◆ **PROBLEM TO SOLVE**
From the line containing "At what coordinates" down to the line containing "The image size is (500, 369)." in the records below, reproduce every line exactly, ends included, and omit all others.
Start of DATASET CONTENT
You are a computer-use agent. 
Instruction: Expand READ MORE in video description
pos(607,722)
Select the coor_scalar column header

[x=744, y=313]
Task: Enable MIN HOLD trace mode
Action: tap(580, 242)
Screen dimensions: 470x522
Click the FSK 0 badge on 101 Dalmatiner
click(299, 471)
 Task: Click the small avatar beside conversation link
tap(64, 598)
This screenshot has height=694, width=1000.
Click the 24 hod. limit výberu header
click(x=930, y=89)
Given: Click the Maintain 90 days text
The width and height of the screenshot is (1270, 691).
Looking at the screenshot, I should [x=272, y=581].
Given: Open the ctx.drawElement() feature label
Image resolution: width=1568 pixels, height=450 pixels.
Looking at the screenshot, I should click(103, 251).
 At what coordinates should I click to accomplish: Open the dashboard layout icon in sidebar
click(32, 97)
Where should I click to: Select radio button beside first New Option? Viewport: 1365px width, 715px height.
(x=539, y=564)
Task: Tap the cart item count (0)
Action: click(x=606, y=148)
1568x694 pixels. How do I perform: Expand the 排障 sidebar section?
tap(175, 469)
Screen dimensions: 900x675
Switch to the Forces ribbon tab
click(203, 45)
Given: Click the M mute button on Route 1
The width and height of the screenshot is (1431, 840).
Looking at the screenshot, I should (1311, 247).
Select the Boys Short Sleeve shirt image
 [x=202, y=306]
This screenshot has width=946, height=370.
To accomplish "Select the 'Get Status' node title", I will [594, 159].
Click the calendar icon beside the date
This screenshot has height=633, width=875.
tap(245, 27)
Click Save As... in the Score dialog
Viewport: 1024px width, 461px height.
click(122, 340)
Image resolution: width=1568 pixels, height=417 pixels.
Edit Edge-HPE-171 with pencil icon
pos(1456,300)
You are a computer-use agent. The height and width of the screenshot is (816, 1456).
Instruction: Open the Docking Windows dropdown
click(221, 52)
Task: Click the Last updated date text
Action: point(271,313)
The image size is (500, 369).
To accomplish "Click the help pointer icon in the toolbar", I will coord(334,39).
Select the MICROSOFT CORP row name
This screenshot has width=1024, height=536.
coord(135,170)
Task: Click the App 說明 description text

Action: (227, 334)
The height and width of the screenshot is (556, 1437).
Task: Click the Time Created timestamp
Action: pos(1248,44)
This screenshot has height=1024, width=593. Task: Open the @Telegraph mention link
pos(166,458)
End of DATASET CONTENT
◆ **RESULT**
 At what coordinates should I click to accomplish: Open the dashboard layout icon in sidebar
click(32, 97)
Where should I click to: Select radio button beside first New Option? Viewport: 1365px width, 715px height.
(x=539, y=564)
Task: Tap the cart item count (0)
Action: click(x=606, y=148)
1568x694 pixels. How do I perform: Expand the 排障 sidebar section?
tap(175, 469)
Screen dimensions: 900x675
Switch to the Forces ribbon tab
click(203, 45)
Given: Click the M mute button on Route 1
The width and height of the screenshot is (1431, 840).
Looking at the screenshot, I should (1311, 247).
Select the Boys Short Sleeve shirt image
 [x=202, y=306]
This screenshot has width=946, height=370.
To accomplish "Select the 'Get Status' node title", I will [594, 159].
Click the calendar icon beside the date
This screenshot has height=633, width=875.
tap(245, 27)
Click Save As... in the Score dialog
Viewport: 1024px width, 461px height.
click(122, 340)
Image resolution: width=1568 pixels, height=417 pixels.
Edit Edge-HPE-171 with pencil icon
pos(1456,300)
You are a computer-use agent. The height and width of the screenshot is (816, 1456).
Instruction: Open the Docking Windows dropdown
click(221, 52)
Task: Click the Last updated date text
Action: point(271,313)
The image size is (500, 369).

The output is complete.